En fait, d’après Felix, Second Life n’est pas du tout un jeu. « C’est un média en lui-même, une plateforme de communication. Sur laquelle on peut prendre des cours, téléphoner, acheter… » Et en matière de Second Life, Felix sait de quoi il parle. Cela fait déjà plusieurs années qu’il se penche sur ce phénomène, sujet de son mémoire de fin d’études. A cause de son travail, il a beaucoup de mal à y mettre un terme et ainsi terminer ses études de sciences des médias et de politique.
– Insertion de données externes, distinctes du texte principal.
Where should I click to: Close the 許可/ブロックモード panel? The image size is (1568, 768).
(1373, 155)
La question qu’il a décidé de soulever est simple: à quel point les structures du monde réel (rapports entre les sexes, utilisation de l’espace…) se retrouvent-elles dans le monde virtuel ? Felix commence à m’expliquer les grandes lignes qui ressortent de son enquête. Bien qu’il soit en apparence très posé et réfléchi, je sens le garçon bouillonner de curiosité. « Quand ils créent leur personnage, la plupart des gens choisissent de suivre les critères de beauté qui régissent les codes dans le monde réel : la plupart des femmes s’attribuent ainsi cheveux blonds et gros seins. Mais d’autres préfèrent essayer de tracer une image fidèle d’eux-mêmes. » Certains décident au contraire de changer de sexe. Dans ce cas, les hommes vont toujours accentuer ce qu’ils pensent être représentatif de la féminité et inversement. Les clichés sur les différences homme/femme ressortent donc ici de manière flagrante.
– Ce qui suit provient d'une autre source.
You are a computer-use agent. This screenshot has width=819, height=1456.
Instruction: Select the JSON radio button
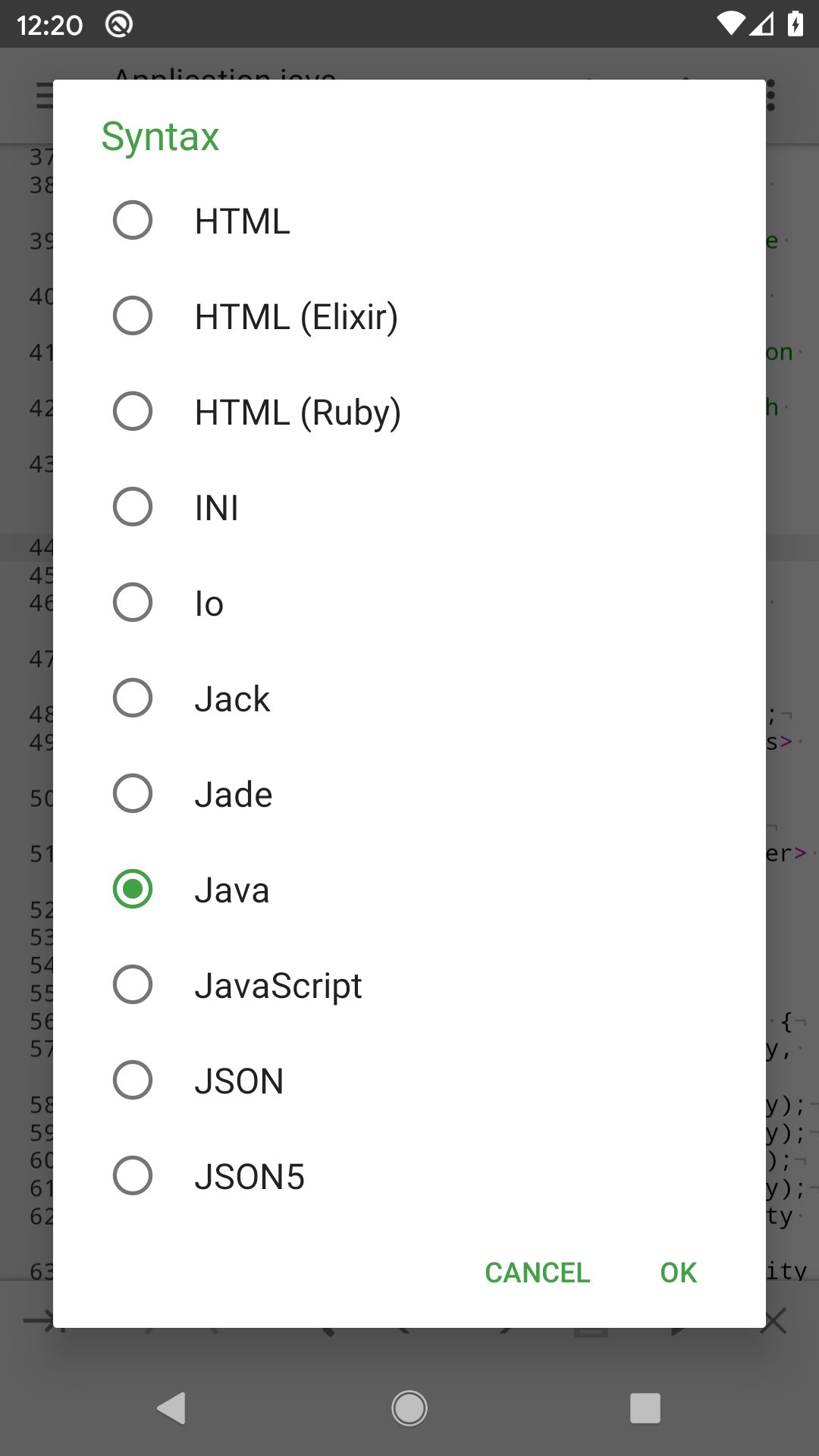click(133, 1081)
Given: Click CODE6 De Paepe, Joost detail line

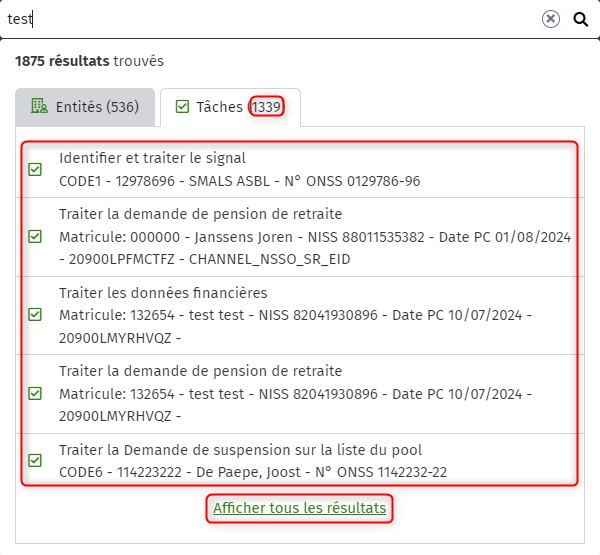Looking at the screenshot, I should click(253, 472).
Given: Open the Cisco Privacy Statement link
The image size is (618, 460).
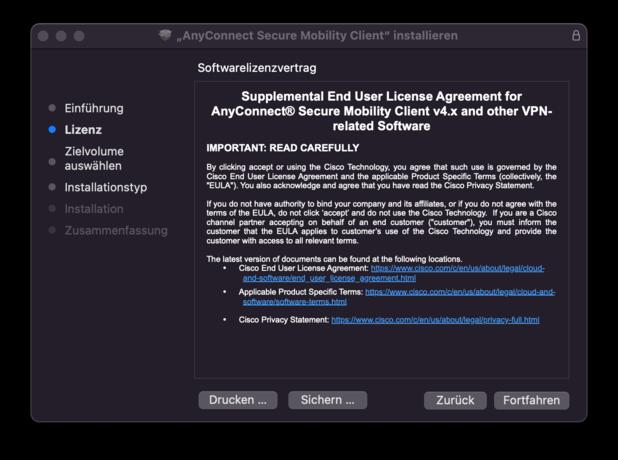Looking at the screenshot, I should click(x=434, y=320).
Aux nombreux journalistes qui ont essayé une fois Second Life et se sont offusqués de ce qu’ils y ont vu, Felix répond en souriant que cela revient à critiquer la société actuelle. Si la plupart des filles ont exactement le même look ou encore si l’on y trouve de la pédophilie, c’est uniquement parce que nous sommes en face d’un miroir de la réalité. Et dans la vie, on est toujours amené à jouer un ou plusieurs rôles. « C’est comme si les hommes regardaient la terre d’en haut, et s’effrayaient de ce qu’ils y voient. »

Se placer ainsi en analyste, comme un scientifique qui observe des particules à travers son microscope, c’est une véritable passion chez Felix. Avec le célèbre jeu de rôle virtuel Warcraft : Felix s’amuse beaucoup plus à regarder les autres jouer qu’à participer lui-même. Même quand il a travaillé un été chez Mac Donald’s, Felix a adoré. Tous les jours, en même temps qu’il vendait ses hamburgers, il était le spectateur fasciné d’un formidable travail d’organisation.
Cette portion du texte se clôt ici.